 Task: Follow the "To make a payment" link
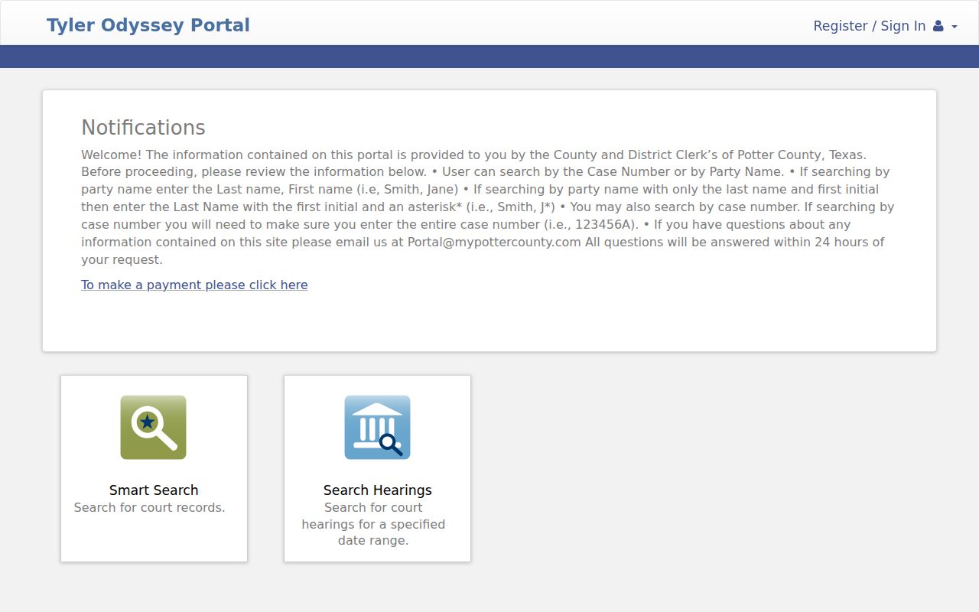[x=194, y=285]
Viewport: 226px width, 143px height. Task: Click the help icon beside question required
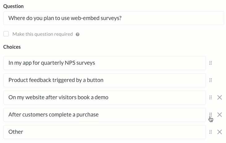pos(77,35)
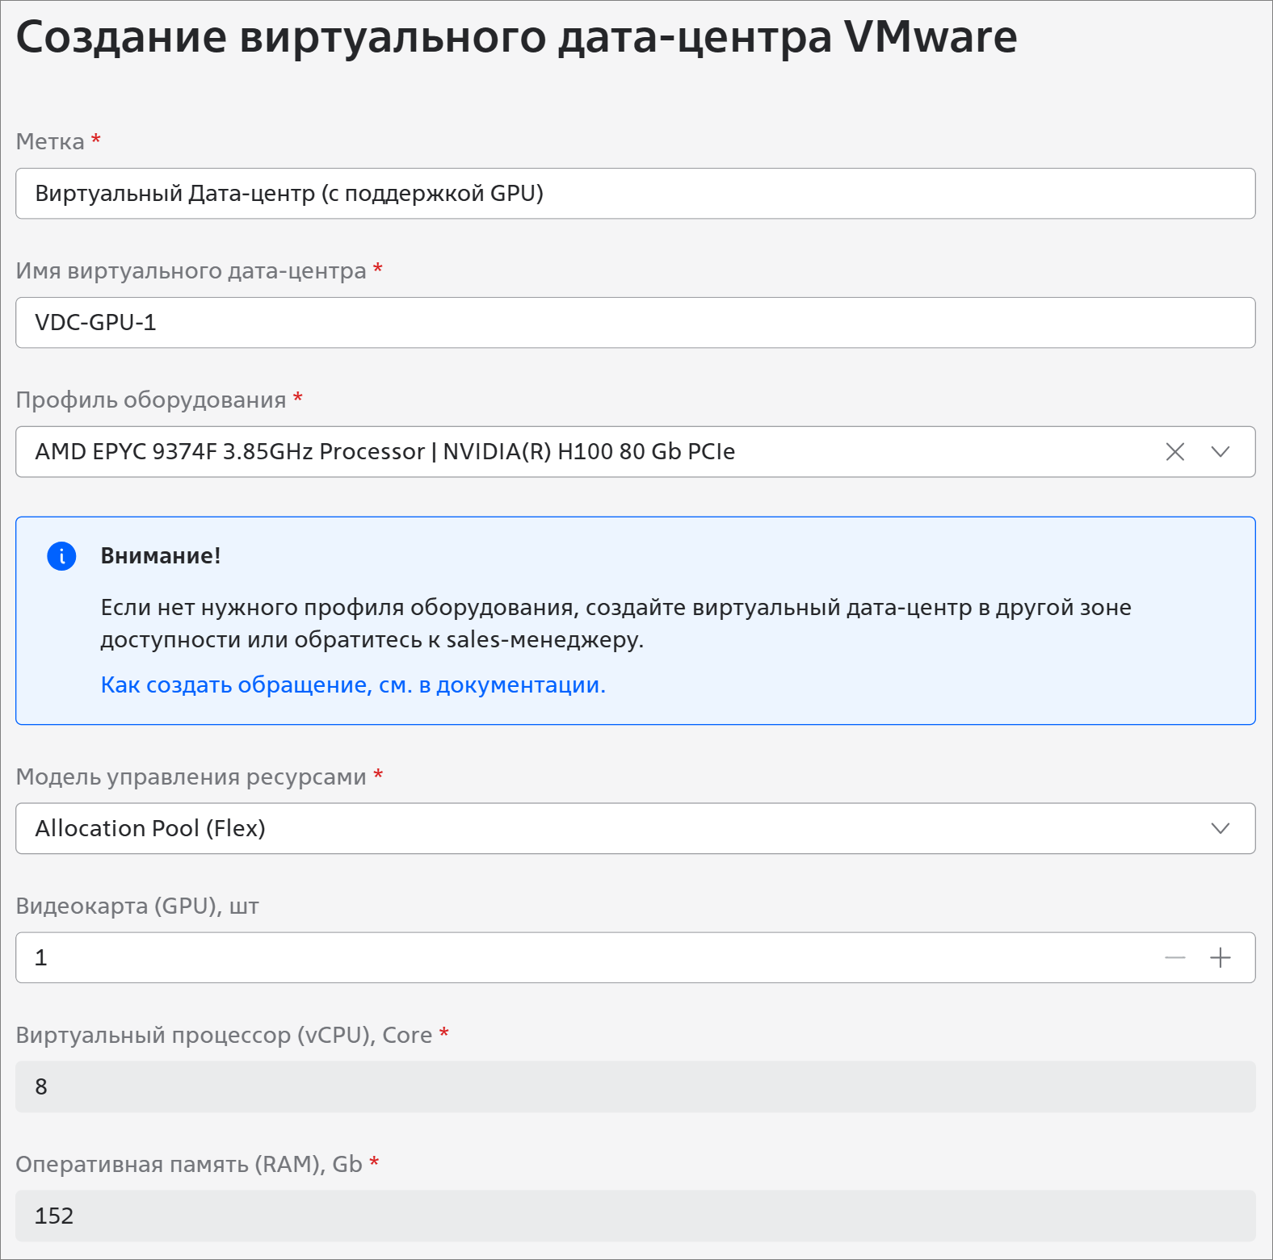Click the Внимание! alert heading
This screenshot has height=1260, width=1273.
[x=161, y=556]
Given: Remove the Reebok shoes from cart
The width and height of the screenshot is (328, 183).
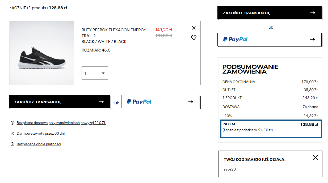Looking at the screenshot, I should point(194,28).
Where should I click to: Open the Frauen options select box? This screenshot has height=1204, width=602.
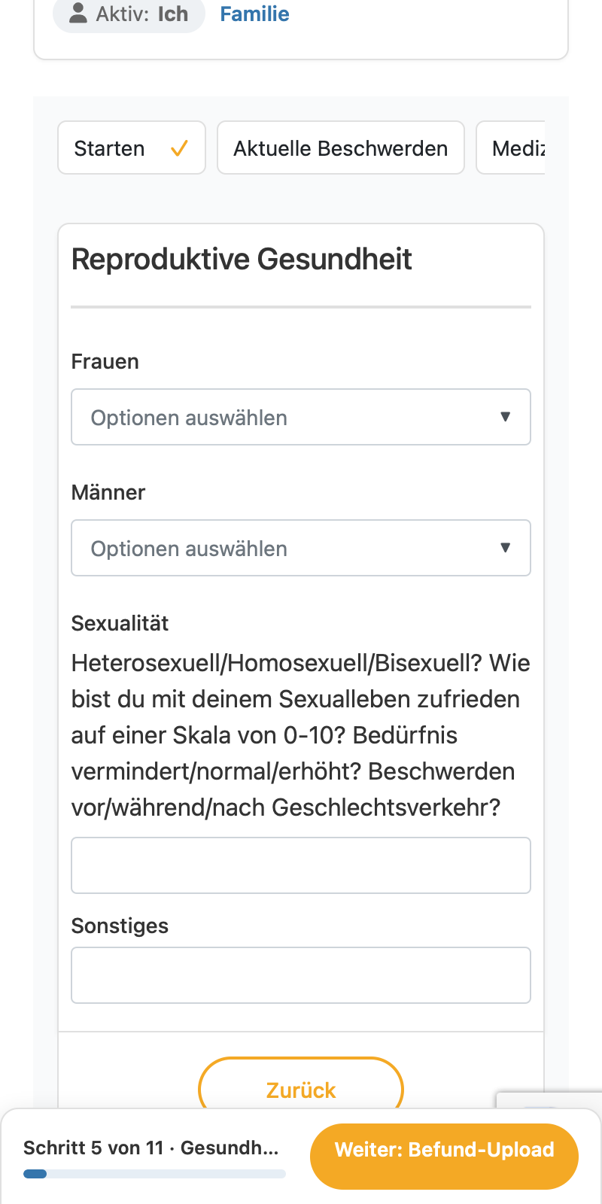coord(301,417)
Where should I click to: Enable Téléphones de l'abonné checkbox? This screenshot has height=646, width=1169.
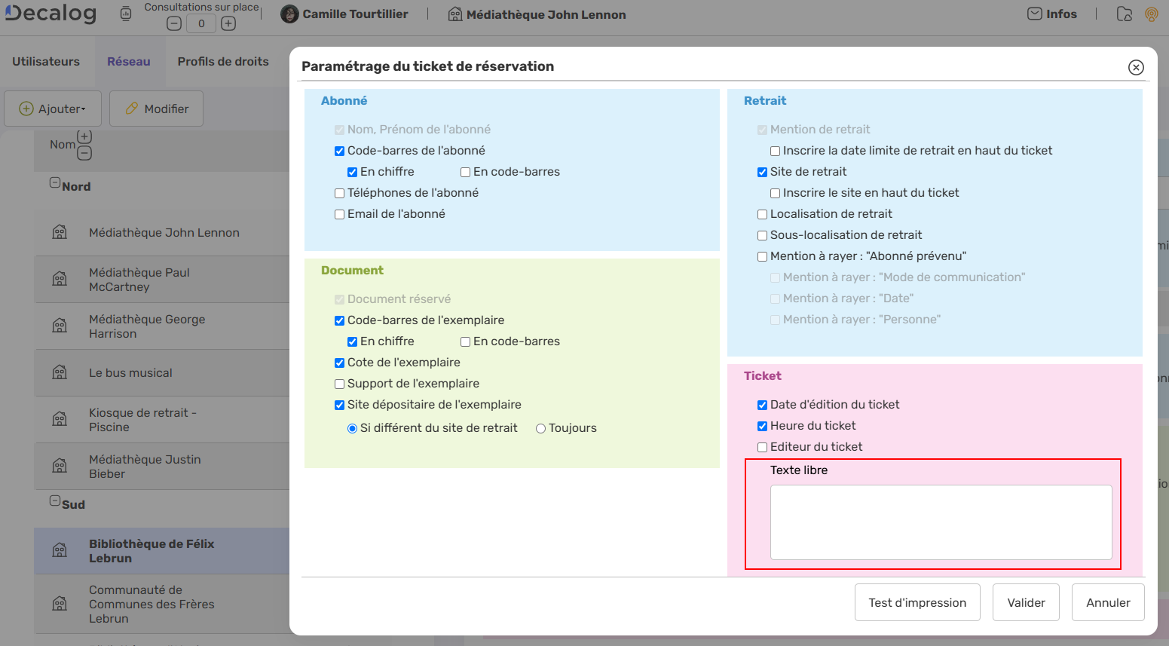pos(339,193)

» Work task
Although the records include pictures, the copy should reproduce every line exactly and none of the pictures.

» Answer below
 Task: Follow the "To make a payment" link
[x=194, y=285]
Viewport: 226px width, 143px height. Task: Click the help icon beside question required
pos(77,35)
Click the Внимание! alert heading
This screenshot has height=1260, width=1273.
[x=161, y=556]
Given: Remove the Reebok shoes from cart
The width and height of the screenshot is (328, 183).
Looking at the screenshot, I should point(194,28).
Where should I click to: Open the Frauen options select box? This screenshot has height=1204, width=602.
coord(301,417)
Where should I click to: Enable Téléphones de l'abonné checkbox? This screenshot has height=646, width=1169.
pos(339,193)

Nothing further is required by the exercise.